On me transfère dans un autre hôpital pour que je sois opérée une semaine plus tard. Je ne comprends toujours pas ce qui m’arrive. Pour moi c’est une tumeur, ok donc enlevez-moi ça que je rentre chez moi. Je réalisais pas ce qui m’arrivait du tout. On m’explique plusieurs fois (car avec la crise d’épilepsie, mon cerveau n’enregistrait pas tout, j’étais assommée) que c’est une tumeur dite méningiome, qui grossit depuis des années. “Des années” !
J’étais à Londres, ils ne connaissent pas Androcur, donc ils n’ont pas fait le lien. Mais je l’ai arrêté de moi-même le lendemain de l’opération ! (sans savoir le lien avec le méningiome que l’on venait de m’enlever.)
C’est en rentrant en France 2-3 semaines plus tard que l’on s’est rendu compte que c’était Androcur. Cet été là, 2018, c’est là qu’on a commencé à en parler. A quelques mois près (en Avril 2018 quand j’ai vu ma gynéco), on en aurait entendu parlé, j’aurai peut-être pu faire le lien avec tous mes symptômes, car ils étaient là : maux de tête fréquent, vertiges, fatigue, dépression…

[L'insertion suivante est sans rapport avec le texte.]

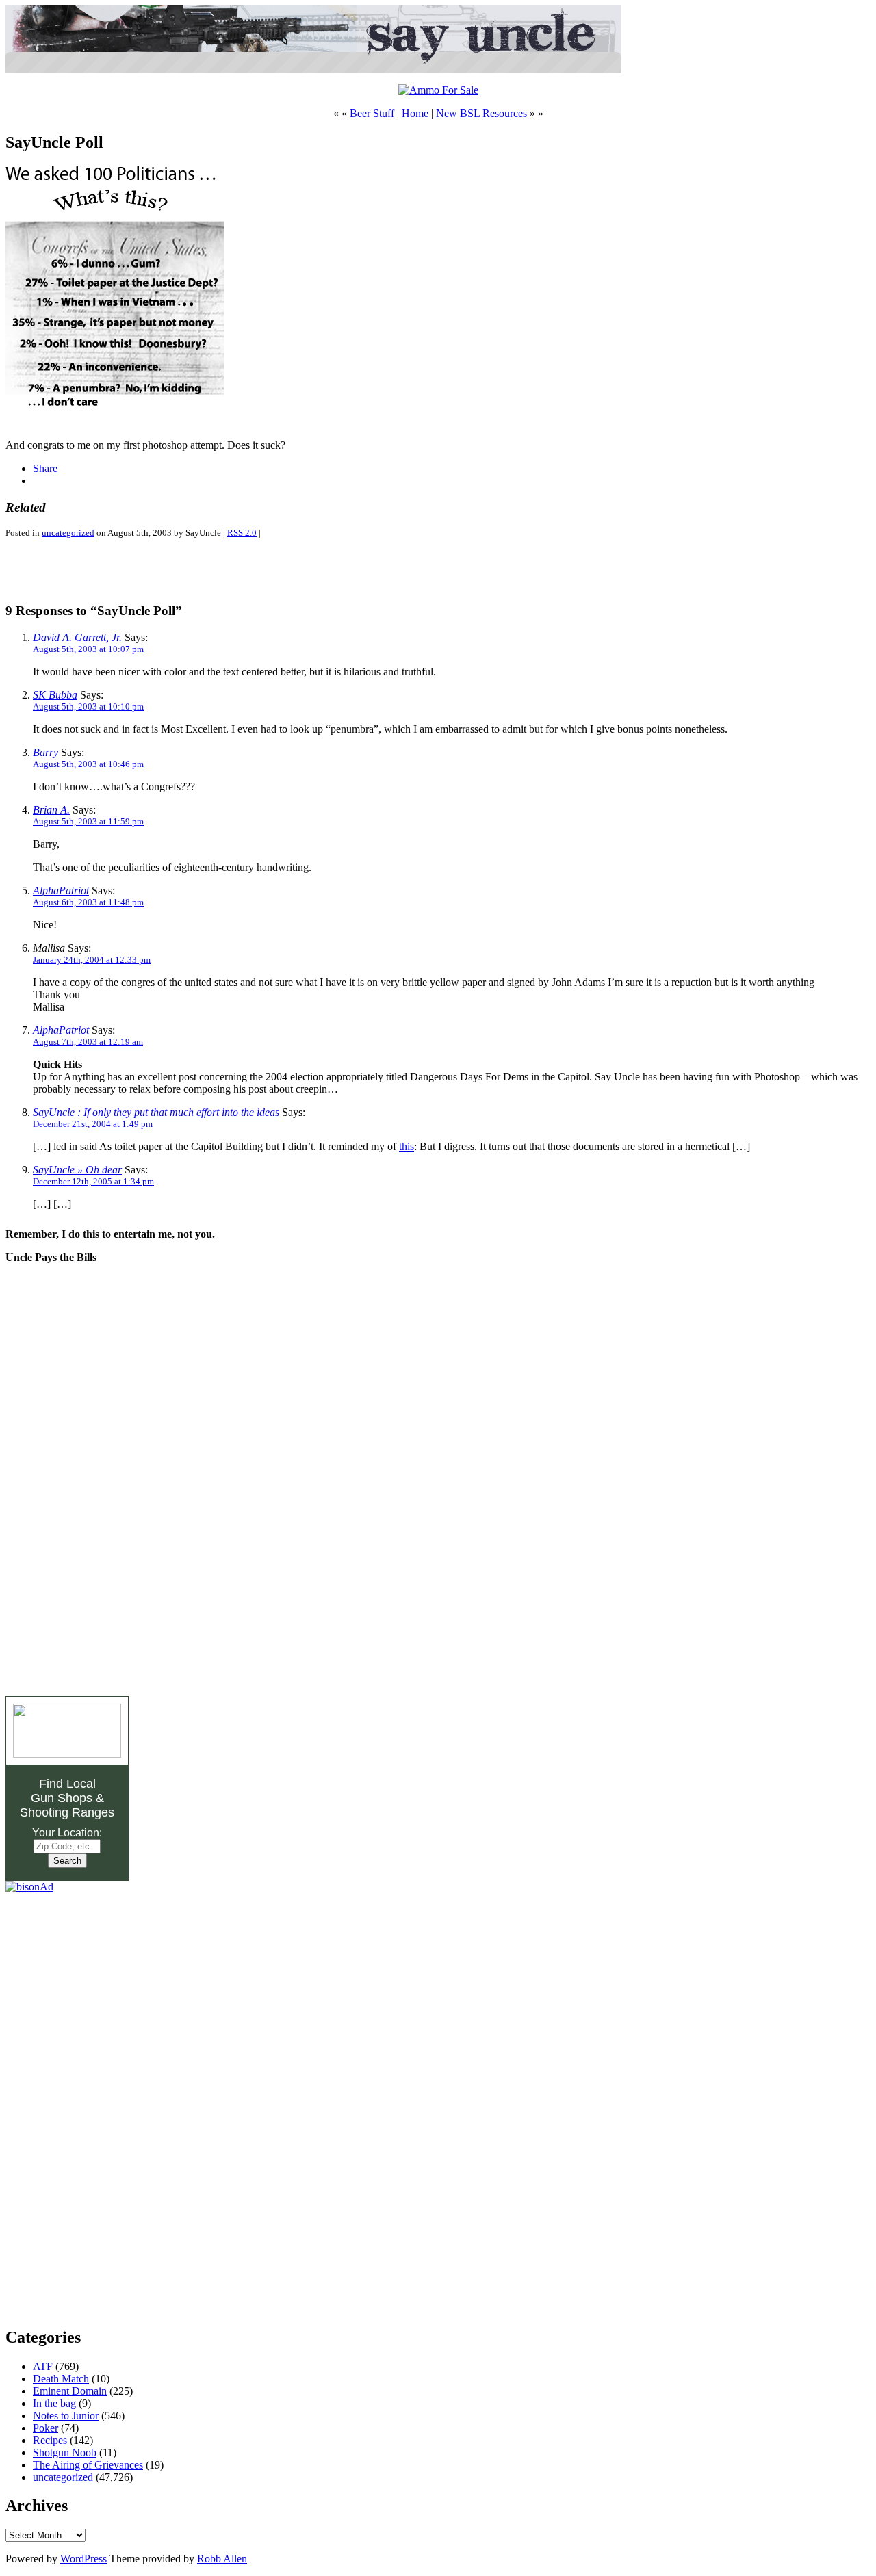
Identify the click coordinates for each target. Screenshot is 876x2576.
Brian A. (51, 810)
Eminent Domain (70, 2391)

A peine un mois après la première opération, j’ai du être réopérée d’urgence pour cause d’infection post-opératoire: la cicatrice se désunissait, l’os frontal était infecté, il fallait l’enlever.
Je me suis donc retrouvée avec un os frontal en moins, et j’ai eu beaucoup de mal à cicatriser.
1 mois d’hospitalisation, 3 mois d’antibiotiques, IRM de contrôle tous les mois, c’est bien là où j’ai eu le plus peur d’y passer.
10 mois plus tard, je subis une nouvelle opération: la cranioplastie pour remplacer l’os manquant, on me pose alors une prothèse.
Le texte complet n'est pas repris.